— START Text extract —
[Libre-soc-dev] new svp64 page

Thu Dec 10 22:00:11 GMT 2020

On 12/10/20, Jacob Lifshay <programmerjake at gmail.com> wrote:
> On Thu, Dec 10, 2020, 12:54 Luke Kenneth Casson Leighton <lkcl at lkcl.net>
> wrote:
>
>> dest elwidth overrides has secondary purposes such as providing
>> multiply widening.
>>
>
> Wouldn't mul-high provide nearly all of what we need?

no, interestingly.

* mul takes N input bits and produces (internally) N*2 output
* mulhi takes the *top* half of that output (throwing away the lower)
* mul-widen *specifically* allows the dest to be twice the size of the
src and consequently receives the *full* N*2 result.

the only way to get a mul-widen without dest elwidth override is to
perform macro-op fusion of:

* a vec2.X mul-low
* a vec2.Y mul-hi

doable but messy, and i would suggest that we reserve this only for
doing 64x64-to-128 multiply.

>>
>> one of the "disadvantages" of the RISC approach where pre/post
>> processing is controlled uniformly by N bits is: some combinations
>> just do not make sense.
>>
>> for example: saturation bits on logical ops are totally meaningless.
— END Text extract —
» Objectives
A - In the svp64 thread, which part of the N*2 multiply output does mulhi keep?
B - Reproduce the stretch of the svp64 thread from "On 12/10/20, Jacob" through "away the lower)".
C - Continue the svp64 thread, starting right after its final sentence.
The data that comes after the svp64 thread isn't needed.
— START Given information —
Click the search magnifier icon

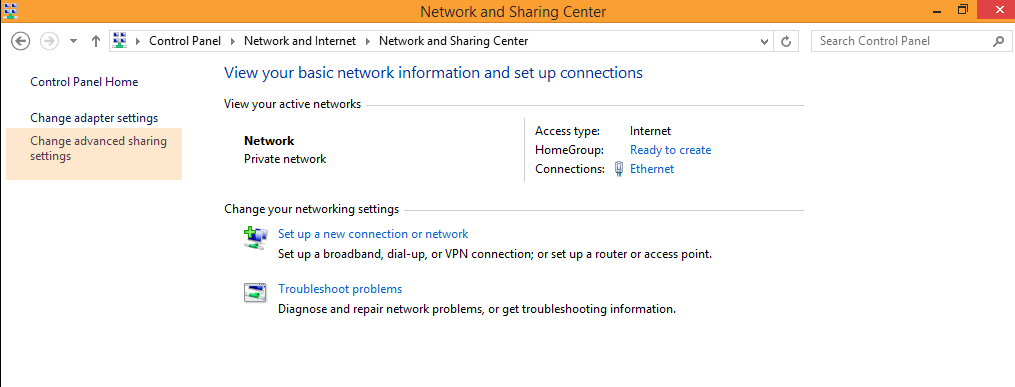click(998, 41)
— END Given information —
» Answer set
A - It keeps the top half and throws away the lower half.

B -
On 12/10/20, Jacob Lifshay <programmerjake at gmail.com> wrote:
> On Thu, Dec 10, 2020, 12:54 Luke Kenneth Casson Leighton <lkcl at lkcl.net>
> wrote:
>
>> dest elwidth overrides has secondary purposes such as providing
>> multiply widening.
>>
>
> Wouldn't mul-high provide nearly all of what we need?

no, interestingly.

* mul takes N input bits and produces (internally) N*2 output
* mulhi takes the *top* half of that output (throwing away the lower)

C -
>>
> used to express average, as mentioned below

... hang on, you missed the logical reasoning giving a case as to why
that specific chosen example (avg) should be added as a v3.N Scalar
op.

the argument *per se* is good (save opcodes).

> likewise, elwidth overrides except to truncate or zero-extend.

and sign-extend (in some cases)

> you still need elwidth overrides to get the right element size otherwise
> instructions might process too-few/too-many registers causing issues.

you've lost me here.  it is our role and responsibility to make it
absolutely clear so that no losses occur.

> There might also be microarchitectural reasons to express the elwidth and
> subvector length, even though they appear redundant for logical ops, since
> some future microarchitecture could have a separate 16/8 bit datapath from
> 32/64 or something like that, and that would allow the compiler to specify
> which datapath to use.

i am slightly confused, and also wary of anything that would require
the *compiler* to control datapaths.

i went through a microarchitecture scoreboard and associated FU design
in early 2019 that did exactly that.

it did *not* involve or need a compiler datapath.  the OoO engine was
perfectly capable of detecting that the operation was VL=3 and 8-bit
elwidth and passing the operation through to the 32-bit SIMD backend
ALU...

... completely transparently.  there's a diagram somewhere of how it works.

if you were thinking in terms of "64 bit logical operations exist
therefore why on earth would we have elwidth overrides surely that's
daft just use 64 bit operations forget VL forget SV" this is a very
hazardous approach.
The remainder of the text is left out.